▶ _Aim of the task_
Take the listing below and print exactly the lines starting at the line containing "This screenshot has width=640, height=416." and ending at the line containing "Task: Click the Name input field", both ends included, and no others.
⟨
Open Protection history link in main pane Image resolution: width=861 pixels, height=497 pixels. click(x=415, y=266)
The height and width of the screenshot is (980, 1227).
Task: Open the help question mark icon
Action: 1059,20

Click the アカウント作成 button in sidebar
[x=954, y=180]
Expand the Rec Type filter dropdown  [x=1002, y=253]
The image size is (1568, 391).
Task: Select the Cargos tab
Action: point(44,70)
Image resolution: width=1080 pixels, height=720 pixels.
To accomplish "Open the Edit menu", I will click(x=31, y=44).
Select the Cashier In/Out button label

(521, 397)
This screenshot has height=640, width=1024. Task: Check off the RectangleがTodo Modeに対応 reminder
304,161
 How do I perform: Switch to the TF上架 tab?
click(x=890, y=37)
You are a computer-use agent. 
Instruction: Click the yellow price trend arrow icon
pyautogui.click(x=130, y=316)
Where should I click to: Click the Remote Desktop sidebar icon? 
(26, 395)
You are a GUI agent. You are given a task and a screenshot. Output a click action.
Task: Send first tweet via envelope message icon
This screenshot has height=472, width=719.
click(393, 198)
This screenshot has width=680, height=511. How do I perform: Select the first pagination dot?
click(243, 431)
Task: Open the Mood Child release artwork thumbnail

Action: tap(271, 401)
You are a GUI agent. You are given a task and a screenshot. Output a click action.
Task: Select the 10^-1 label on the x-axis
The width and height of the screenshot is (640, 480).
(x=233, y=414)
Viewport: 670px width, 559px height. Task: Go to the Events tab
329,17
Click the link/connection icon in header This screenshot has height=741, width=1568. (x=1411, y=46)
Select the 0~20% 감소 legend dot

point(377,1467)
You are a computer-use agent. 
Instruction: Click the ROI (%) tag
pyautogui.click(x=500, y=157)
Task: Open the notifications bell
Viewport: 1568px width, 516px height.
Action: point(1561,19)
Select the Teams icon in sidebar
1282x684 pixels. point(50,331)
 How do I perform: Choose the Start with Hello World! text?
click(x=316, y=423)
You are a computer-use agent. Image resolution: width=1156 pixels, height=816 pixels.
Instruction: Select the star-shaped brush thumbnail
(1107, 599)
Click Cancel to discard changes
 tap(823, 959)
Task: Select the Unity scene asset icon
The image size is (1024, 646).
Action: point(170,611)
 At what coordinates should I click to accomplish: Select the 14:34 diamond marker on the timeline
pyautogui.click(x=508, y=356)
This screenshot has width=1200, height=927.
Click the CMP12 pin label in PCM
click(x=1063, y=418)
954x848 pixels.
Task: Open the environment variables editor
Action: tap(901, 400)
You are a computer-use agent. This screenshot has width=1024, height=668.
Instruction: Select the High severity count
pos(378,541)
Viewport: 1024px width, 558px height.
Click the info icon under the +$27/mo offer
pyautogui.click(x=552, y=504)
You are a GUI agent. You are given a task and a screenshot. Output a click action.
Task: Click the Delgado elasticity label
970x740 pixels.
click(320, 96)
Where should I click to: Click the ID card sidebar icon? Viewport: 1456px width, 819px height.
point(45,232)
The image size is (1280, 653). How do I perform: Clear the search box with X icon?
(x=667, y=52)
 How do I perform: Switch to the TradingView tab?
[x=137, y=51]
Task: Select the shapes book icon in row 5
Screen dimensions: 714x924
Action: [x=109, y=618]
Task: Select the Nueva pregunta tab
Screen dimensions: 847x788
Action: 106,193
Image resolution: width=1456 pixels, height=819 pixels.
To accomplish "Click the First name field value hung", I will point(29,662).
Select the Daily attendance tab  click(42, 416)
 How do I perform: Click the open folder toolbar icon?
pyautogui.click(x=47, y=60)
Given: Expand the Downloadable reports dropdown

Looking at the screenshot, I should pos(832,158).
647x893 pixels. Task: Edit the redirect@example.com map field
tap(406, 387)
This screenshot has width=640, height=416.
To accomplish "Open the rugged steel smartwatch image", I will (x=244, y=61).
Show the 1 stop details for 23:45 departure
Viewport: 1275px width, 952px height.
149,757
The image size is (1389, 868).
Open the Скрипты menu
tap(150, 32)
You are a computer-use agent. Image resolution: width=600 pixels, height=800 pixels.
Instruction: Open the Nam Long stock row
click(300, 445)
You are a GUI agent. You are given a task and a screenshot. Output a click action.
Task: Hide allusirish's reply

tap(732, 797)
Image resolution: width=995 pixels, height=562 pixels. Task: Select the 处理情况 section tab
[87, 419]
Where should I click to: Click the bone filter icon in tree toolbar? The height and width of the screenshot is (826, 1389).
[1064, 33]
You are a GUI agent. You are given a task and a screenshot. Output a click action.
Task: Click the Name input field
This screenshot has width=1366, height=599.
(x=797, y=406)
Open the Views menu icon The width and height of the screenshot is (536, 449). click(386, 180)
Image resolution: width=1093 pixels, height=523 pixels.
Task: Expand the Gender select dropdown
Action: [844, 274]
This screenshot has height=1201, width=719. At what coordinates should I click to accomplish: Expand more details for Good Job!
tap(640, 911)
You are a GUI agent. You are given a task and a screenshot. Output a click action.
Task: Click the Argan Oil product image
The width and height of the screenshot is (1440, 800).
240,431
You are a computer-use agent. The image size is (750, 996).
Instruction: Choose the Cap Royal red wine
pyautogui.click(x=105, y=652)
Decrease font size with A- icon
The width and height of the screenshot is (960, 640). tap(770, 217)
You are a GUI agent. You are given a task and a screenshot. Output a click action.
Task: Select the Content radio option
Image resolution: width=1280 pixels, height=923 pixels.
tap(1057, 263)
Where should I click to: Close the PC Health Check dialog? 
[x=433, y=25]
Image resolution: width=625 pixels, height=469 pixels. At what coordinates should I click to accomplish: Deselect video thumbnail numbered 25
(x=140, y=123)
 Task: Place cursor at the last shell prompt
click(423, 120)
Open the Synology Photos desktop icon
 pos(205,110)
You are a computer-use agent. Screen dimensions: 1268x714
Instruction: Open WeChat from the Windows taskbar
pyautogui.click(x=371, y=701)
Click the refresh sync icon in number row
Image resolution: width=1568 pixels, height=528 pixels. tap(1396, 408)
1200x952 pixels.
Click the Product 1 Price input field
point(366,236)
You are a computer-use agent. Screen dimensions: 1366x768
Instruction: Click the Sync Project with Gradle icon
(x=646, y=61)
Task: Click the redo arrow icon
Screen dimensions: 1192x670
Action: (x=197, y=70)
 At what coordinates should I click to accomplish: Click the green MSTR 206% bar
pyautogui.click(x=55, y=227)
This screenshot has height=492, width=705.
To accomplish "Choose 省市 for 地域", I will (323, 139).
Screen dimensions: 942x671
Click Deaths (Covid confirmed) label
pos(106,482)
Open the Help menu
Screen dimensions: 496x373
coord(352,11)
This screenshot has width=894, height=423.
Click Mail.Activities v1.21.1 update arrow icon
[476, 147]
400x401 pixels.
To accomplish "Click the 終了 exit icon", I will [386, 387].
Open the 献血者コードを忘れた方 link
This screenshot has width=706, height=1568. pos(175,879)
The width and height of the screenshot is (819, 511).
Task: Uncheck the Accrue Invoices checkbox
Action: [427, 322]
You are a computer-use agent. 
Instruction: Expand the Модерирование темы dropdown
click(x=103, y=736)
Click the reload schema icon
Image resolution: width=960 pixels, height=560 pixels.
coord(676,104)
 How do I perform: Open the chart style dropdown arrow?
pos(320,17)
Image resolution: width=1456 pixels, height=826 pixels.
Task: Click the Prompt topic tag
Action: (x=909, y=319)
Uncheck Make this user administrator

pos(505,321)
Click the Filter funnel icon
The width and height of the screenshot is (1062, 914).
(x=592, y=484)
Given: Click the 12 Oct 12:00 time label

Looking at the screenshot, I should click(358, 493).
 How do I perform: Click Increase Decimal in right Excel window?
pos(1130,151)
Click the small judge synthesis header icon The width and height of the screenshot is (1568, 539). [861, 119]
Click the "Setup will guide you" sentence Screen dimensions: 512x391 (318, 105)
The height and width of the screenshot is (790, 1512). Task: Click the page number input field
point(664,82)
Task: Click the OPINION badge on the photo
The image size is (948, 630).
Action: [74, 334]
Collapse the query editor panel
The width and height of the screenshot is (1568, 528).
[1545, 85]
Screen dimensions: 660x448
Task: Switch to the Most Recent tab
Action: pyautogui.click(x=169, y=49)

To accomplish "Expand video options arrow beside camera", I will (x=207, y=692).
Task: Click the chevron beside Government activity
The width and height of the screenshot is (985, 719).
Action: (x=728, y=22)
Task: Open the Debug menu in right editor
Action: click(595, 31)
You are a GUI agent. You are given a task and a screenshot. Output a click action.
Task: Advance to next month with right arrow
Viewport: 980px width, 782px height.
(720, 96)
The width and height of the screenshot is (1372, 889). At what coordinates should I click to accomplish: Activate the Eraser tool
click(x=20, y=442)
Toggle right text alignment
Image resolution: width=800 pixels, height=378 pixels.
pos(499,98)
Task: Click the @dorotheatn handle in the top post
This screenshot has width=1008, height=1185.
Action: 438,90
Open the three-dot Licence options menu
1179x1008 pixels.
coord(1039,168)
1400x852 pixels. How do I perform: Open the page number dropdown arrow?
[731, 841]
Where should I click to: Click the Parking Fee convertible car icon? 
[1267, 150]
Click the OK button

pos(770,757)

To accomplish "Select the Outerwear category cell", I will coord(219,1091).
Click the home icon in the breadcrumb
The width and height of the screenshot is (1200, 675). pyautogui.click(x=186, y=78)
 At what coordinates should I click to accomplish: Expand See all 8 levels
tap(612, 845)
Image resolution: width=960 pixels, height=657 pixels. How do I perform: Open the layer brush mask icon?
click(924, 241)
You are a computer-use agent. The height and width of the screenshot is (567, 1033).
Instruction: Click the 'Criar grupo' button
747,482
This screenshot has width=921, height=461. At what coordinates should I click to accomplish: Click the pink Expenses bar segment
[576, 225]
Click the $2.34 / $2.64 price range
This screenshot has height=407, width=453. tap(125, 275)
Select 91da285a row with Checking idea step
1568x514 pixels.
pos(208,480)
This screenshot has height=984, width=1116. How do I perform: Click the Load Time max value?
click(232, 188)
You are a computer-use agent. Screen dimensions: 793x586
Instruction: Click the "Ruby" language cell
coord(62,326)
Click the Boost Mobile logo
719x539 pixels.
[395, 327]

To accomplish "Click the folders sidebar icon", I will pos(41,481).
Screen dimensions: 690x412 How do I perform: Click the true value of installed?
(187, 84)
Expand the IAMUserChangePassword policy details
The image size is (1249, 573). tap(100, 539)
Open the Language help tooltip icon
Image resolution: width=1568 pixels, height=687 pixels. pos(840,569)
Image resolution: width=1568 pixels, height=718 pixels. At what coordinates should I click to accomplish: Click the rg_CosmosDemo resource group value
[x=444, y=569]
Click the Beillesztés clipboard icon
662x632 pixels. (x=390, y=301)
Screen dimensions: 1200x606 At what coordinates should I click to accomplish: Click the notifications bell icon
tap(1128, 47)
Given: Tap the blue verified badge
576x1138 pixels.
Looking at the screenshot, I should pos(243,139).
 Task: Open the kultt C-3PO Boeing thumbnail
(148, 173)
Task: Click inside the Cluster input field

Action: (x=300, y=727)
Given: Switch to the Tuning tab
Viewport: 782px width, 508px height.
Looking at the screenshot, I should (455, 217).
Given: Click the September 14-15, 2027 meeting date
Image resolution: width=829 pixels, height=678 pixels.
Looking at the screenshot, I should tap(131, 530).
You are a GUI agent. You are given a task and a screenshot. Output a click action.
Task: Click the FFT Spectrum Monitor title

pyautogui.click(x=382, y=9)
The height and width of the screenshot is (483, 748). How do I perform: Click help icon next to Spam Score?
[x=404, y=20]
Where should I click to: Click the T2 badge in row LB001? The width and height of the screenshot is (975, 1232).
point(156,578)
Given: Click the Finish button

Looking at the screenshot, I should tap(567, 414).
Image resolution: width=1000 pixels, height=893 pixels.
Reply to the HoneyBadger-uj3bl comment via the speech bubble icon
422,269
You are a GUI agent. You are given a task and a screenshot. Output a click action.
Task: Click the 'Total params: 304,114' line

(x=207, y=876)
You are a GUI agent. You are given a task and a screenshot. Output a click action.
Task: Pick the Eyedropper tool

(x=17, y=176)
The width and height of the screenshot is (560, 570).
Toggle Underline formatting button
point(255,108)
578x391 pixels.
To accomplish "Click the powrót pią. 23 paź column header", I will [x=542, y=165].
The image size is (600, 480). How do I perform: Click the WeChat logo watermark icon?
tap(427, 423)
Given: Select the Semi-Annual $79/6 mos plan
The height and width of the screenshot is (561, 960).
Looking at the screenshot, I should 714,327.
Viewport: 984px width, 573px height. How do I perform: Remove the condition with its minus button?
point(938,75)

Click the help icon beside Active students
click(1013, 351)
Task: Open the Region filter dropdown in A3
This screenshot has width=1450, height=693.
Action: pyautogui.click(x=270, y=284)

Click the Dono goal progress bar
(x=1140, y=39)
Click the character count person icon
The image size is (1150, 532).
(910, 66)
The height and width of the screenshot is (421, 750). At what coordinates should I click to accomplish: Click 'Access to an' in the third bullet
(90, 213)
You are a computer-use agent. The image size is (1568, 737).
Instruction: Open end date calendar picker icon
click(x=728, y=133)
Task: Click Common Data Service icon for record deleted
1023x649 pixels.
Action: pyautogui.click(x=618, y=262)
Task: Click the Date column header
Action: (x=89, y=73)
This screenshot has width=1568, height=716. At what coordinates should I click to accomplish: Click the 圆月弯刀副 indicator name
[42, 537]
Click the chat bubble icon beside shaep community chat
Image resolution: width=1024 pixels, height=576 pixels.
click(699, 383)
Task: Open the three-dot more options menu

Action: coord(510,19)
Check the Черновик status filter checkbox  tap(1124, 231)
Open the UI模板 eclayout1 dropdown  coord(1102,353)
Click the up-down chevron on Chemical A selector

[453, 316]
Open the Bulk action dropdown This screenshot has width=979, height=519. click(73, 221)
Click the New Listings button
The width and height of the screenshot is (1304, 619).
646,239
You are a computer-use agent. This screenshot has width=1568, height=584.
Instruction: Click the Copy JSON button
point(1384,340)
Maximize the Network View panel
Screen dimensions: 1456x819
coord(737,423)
⟩
▶ _Output below_
This screenshot has width=640, height=416.
To accomplish "Open the rugged steel smartwatch image", I will (x=244, y=61).
Show the 1 stop details for 23:45 departure
Viewport: 1275px width, 952px height.
149,757
The image size is (1389, 868).
Open the Скрипты menu
tap(150, 32)
You are a computer-use agent. Image resolution: width=600 pixels, height=800 pixels.
Instruction: Open the Nam Long stock row
click(300, 445)
You are a GUI agent. You are given a task and a screenshot. Output a click action.
Task: Hide allusirish's reply

tap(732, 797)
Image resolution: width=995 pixels, height=562 pixels. Task: Select the 处理情况 section tab
[87, 419]
Where should I click to: Click the bone filter icon in tree toolbar? The height and width of the screenshot is (826, 1389).
[1064, 33]
You are a GUI agent. You are given a task and a screenshot. Output a click action.
Task: Click the Name input field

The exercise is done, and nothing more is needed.